August SonoProps
This month was filled with good scans, but here are the SonoProps:
The first SonoProps award goes to Dr. Andrew Weinberger.
Dr. Weinberger evaluated a woman in her 60s with a complex past medical history, including a recent GI bleed treated with open small bowel resection for a bleeding AVM. Prior to surgery, multiple endoscopies had failed to identify the source of bleeding. A nuclear medicine bleeding scan eventually localized it to a distal jejunal loop, prompting surgery. The patient recovered well postoperatively and was observed for a period before discharge.
Several days later, she returned to the ED with hypotension, lightheadedness, and mild abdominal discomfort. Recognizing the potential urgency, Dr. Weinberger immediately performed a POCUS, which revealed the following:
The patient had complex free fluid in the abdomen, noted with septations and fibrinous stranding. Surgery was immediately notified and a CT was performed a little while later that showed a moderate amount of free air in the abdomen, fluid suspicious for peritonitis, and concern for a leak at the small bowel connection in the right lower quadrant. In surgery, cloudy bile-tinged fluid was found but no stool. The previous connection had poor blood flow and a small leak. That section was removed, a new connection was made between healthy bowel, and the abdomen was closed. The patient tolerated the procedure and did well.

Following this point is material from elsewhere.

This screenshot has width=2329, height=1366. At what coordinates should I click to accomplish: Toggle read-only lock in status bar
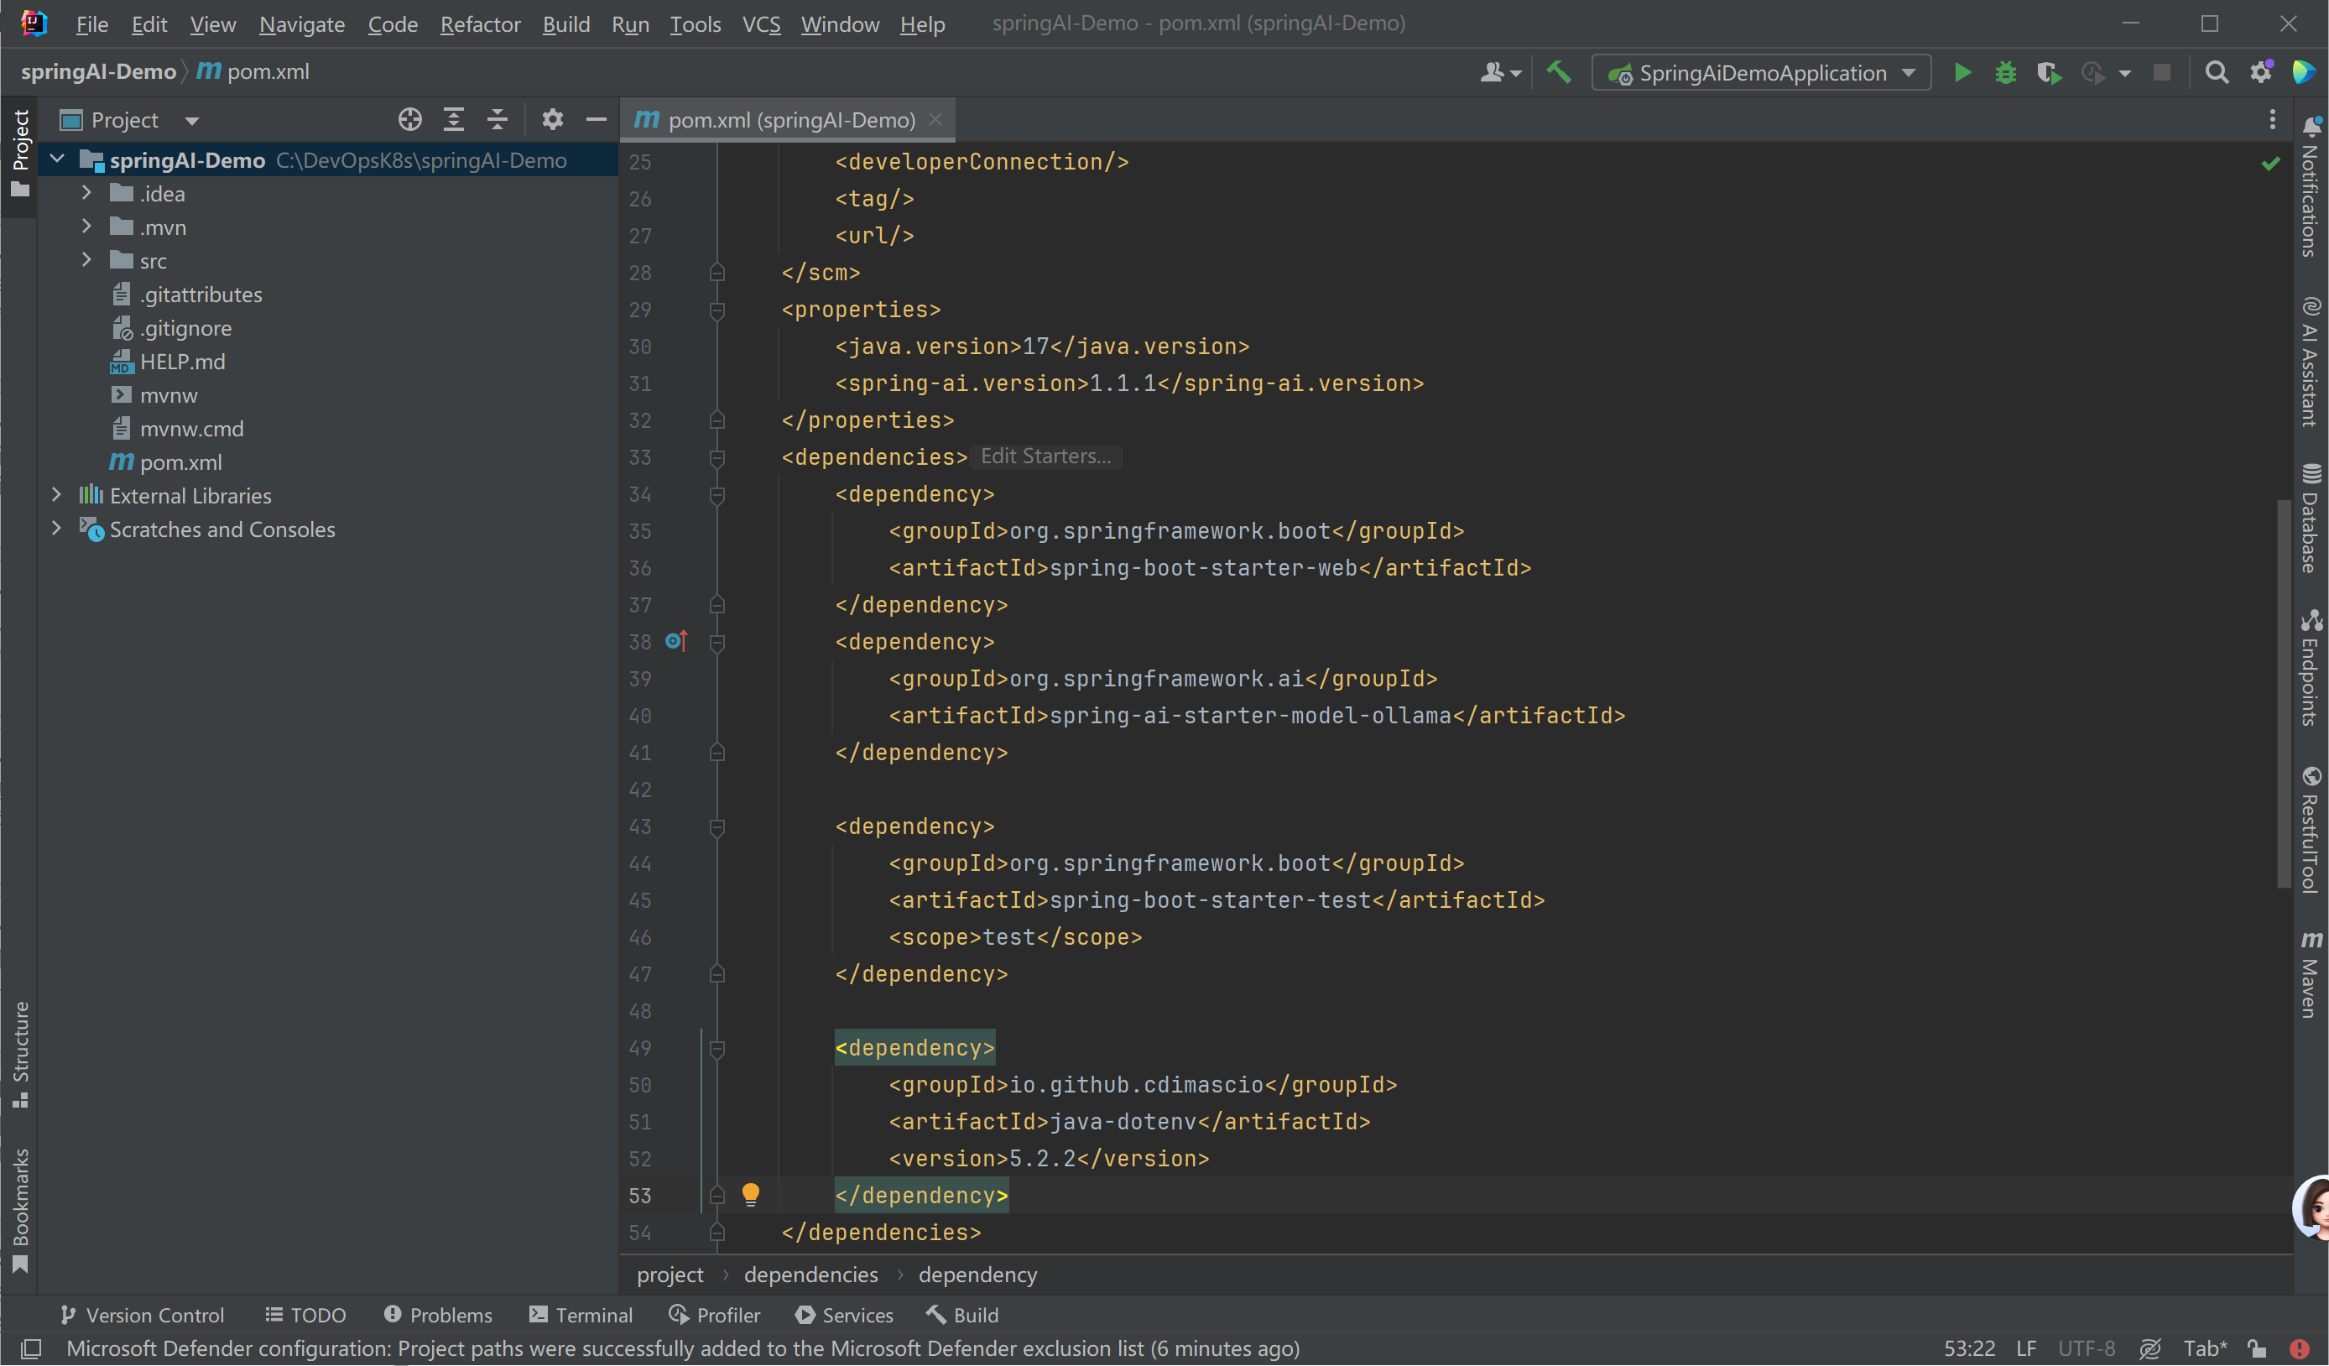pyautogui.click(x=2257, y=1348)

Diagnosis: Complex free fluid due to small bowel anastomotic leak
Learning points:
In this case, bedside ultrasound quickly detected complex free fluid, which elevated the urgency and directly led to prompt CT and surgical involvement—without waiting for lab results or other imaging. This aligns with literature establishing POCUS as an important diagnostic procedure that goes beyond clinical examination and streamlines critical decision-making (📚 PMID: 30356808).
A good editorial written by surgeons, emphasized the value of POCUS for detecting intra-abdominal free fluid and expediting decision-making in acute abdominal cases, noting its role in “ruling in” pathology when performed by skilled operators (📚 Signa Vitae, 2023).
On POCUS, complex free fluid often appears echogenic, may contain septations, debris, or a layered appearance—much different from simple anechoic fluid. This sonographic appearance commonly indicates infection, blood, or bile, and in unstable postoperative patients, any complex fluid should be considered pathologic until proven otherwise. (📚 PMID: 28567101)
While fluid echogenicity alone doesn’t always distinguish cause, clinical context and POCUS features help guide rapid triage (📚PMID: 39640082).
Early diagnosis and timely surgical intervention in postoperative peritonitis are firmly linked to improved outcomes. Catching these early and is very important, and POCUS can play a part in that. Delays in relaparotomy are associated with significantly higher morbidity and mortality (📚PMID: 19948445).
A 70's male with a history of nephrolithiasis presented to the ED with right flank pain worse over the last 4 days. Dr. Mendelow performed a POCUS immediately that showed:
Subsequent CT scanning later showed a 10 x 7 x 7mm right ureterovesical junction calculus within the urinary bladder causing moderate right hydroureteronephrosis, delayed nephrogram and mild perinephric fat stranding. The patient was taken to the OR for scope of bladder and right ureter; laser lithotripsy and removal of right ureteral stone and placement of right ureteral stent.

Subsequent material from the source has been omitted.